Star Carrier (Lost Colonies Trilogy Book 3) Read online

Page 13


  The following week saw brisk improvements aboard my ship. The damage to the external decks, those near the hull itself, were slowly being cleared and repaired. Gone were the days when we could rely on Stroj-built damage repair robots to do all the work. During our many voyages and battles, the numbers of such machines had dwindled. Crewmen I could replace, but not the robots. Every one destroyed over the last few years had been a permanent loss.
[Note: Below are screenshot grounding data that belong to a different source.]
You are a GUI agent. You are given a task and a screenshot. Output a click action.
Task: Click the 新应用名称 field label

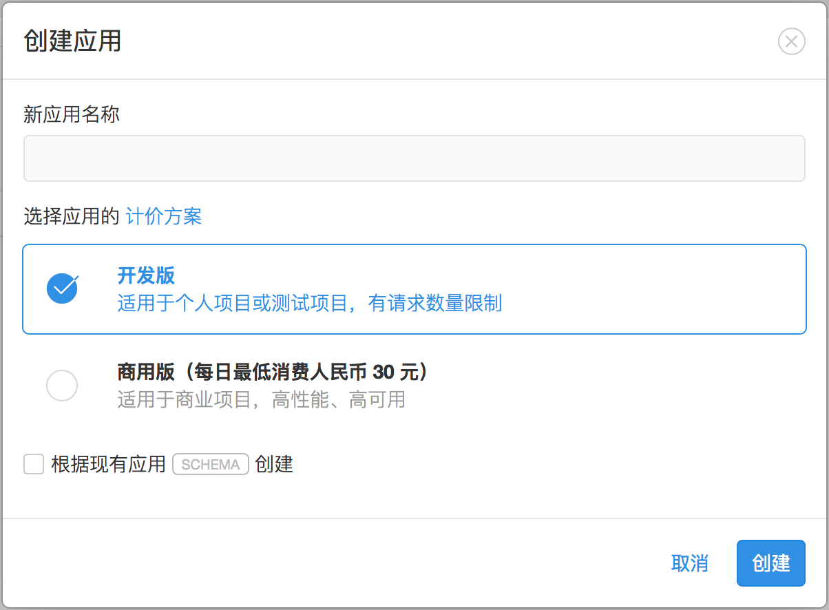pos(72,114)
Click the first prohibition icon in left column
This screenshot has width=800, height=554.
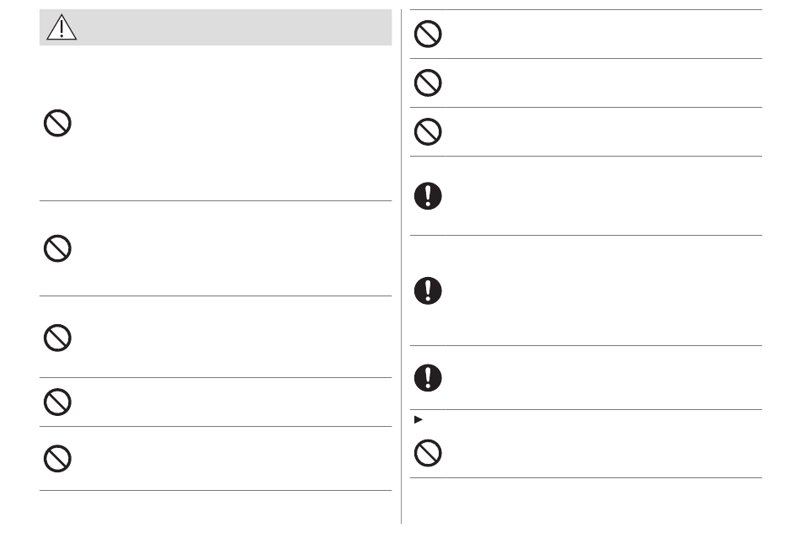[57, 123]
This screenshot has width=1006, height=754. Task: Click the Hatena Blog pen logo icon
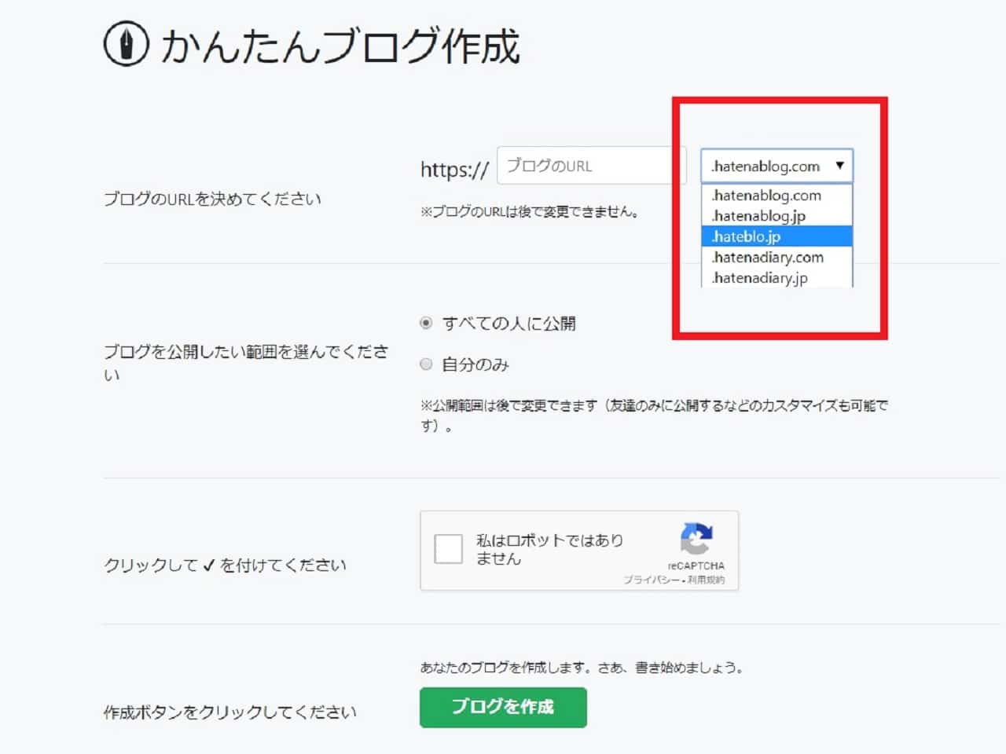[x=126, y=45]
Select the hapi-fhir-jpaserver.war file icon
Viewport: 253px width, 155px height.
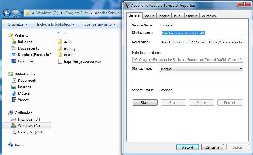coord(60,62)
  After breakfast on the eighth day, I reached the command deck fifteen minutes before my shift began. As was my custom, I began the day’s routine surveying the logs of repair activities over the previous twenty-four hours.

  Materials were flowing steadily up from Phobos to our end of the docking tube. The occasional part that had been too large to transport this way had been left on the surface of Phobos, to be later ferried by my crewmen using pinnaces.

  Under no circumstances had variants from Phobos been allowed to come closer than the far end of the docking tube. My own crew and my handful of trusted variants waited at our end to receive the steady stream of equipment and supplies they were sending up in large loads every hour or so. They used muscle and servos to place and attach each item.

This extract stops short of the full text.